• Consigne:
Compte les lignes ci-dessous qui contiennent la chaîne « pixels », puis donne uniquement ce nombre.

[Données de localisation de mots et d'éléments]
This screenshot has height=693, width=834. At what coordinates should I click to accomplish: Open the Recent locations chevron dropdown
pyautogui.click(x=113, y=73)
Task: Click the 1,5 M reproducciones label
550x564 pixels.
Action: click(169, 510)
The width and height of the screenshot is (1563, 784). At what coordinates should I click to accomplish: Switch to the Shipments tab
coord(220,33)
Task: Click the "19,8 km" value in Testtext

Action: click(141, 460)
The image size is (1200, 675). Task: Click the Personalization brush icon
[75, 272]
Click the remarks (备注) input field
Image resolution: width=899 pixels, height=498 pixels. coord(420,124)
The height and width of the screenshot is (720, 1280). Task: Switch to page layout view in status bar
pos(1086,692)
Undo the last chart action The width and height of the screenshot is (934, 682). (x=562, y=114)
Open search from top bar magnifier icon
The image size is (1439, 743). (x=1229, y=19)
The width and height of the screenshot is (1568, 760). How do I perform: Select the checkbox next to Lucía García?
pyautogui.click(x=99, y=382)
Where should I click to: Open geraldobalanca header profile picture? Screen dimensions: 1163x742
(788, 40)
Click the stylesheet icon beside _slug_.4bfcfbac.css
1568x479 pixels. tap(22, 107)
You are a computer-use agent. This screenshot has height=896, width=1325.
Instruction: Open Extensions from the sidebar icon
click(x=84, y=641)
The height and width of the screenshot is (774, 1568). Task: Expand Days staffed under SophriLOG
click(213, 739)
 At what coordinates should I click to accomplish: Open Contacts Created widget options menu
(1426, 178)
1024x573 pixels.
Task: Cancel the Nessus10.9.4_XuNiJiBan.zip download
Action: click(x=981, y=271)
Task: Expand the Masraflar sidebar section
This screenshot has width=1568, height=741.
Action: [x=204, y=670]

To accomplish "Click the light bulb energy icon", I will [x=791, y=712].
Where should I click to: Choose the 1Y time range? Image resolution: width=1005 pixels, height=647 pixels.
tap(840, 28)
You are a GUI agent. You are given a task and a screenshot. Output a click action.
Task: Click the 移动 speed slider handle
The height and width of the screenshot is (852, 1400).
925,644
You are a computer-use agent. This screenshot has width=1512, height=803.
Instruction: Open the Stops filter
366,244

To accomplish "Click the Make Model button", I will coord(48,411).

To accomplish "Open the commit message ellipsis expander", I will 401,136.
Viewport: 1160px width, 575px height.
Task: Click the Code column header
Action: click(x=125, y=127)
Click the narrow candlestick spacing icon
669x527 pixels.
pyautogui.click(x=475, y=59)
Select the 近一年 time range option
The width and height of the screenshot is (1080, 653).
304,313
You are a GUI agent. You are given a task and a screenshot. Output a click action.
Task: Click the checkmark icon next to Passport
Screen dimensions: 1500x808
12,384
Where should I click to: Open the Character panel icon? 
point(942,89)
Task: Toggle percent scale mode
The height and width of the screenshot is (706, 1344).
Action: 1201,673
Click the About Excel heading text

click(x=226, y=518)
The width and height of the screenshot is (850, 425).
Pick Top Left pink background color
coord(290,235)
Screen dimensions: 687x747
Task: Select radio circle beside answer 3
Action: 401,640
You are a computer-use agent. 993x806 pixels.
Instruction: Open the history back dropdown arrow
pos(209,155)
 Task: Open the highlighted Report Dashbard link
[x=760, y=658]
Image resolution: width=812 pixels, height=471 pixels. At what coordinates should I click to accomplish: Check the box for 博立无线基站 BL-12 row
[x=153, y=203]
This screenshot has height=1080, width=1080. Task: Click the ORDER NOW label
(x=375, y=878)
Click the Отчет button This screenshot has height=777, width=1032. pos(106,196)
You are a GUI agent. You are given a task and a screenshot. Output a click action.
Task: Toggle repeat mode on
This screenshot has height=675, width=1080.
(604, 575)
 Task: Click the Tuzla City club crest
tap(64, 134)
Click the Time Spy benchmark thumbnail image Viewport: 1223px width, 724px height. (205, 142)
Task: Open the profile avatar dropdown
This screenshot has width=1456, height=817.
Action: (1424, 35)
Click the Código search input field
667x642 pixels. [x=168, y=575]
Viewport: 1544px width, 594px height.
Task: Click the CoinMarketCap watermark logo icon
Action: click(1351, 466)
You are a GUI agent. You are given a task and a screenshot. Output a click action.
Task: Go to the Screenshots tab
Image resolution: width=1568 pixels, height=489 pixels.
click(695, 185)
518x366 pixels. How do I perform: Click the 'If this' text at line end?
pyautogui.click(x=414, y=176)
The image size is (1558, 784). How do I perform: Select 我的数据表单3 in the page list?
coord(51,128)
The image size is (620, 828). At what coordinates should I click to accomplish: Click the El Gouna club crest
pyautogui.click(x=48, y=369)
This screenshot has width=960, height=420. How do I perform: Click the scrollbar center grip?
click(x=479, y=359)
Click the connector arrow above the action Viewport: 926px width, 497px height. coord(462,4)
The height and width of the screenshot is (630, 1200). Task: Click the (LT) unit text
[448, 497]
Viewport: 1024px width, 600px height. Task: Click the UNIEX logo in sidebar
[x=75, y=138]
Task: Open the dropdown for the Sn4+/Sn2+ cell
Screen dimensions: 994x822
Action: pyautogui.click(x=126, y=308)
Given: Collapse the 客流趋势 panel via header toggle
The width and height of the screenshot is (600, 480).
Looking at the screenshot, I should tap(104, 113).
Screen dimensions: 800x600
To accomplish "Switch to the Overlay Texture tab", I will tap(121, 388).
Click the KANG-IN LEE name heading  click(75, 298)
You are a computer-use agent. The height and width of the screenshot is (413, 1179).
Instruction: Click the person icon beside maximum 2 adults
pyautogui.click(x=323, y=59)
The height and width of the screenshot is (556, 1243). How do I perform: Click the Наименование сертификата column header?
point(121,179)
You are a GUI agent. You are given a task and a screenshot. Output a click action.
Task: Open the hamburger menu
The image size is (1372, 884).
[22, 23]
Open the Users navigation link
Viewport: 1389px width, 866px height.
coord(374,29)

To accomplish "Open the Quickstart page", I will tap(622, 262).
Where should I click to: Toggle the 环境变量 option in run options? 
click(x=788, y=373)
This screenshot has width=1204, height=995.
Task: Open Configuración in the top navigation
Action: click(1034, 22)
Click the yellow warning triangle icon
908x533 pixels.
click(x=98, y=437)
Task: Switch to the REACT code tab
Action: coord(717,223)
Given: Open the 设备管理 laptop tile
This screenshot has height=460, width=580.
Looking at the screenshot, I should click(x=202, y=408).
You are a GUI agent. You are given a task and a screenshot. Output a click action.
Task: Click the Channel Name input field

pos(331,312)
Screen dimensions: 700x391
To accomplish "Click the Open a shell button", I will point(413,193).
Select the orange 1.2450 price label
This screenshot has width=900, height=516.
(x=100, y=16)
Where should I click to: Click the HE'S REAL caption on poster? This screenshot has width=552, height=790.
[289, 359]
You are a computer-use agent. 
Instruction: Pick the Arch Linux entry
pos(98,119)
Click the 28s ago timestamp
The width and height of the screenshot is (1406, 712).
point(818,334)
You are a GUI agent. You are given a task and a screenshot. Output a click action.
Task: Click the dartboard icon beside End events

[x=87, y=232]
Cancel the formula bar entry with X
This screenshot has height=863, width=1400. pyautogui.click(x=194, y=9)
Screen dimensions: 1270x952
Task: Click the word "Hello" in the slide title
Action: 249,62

• Réponse:
12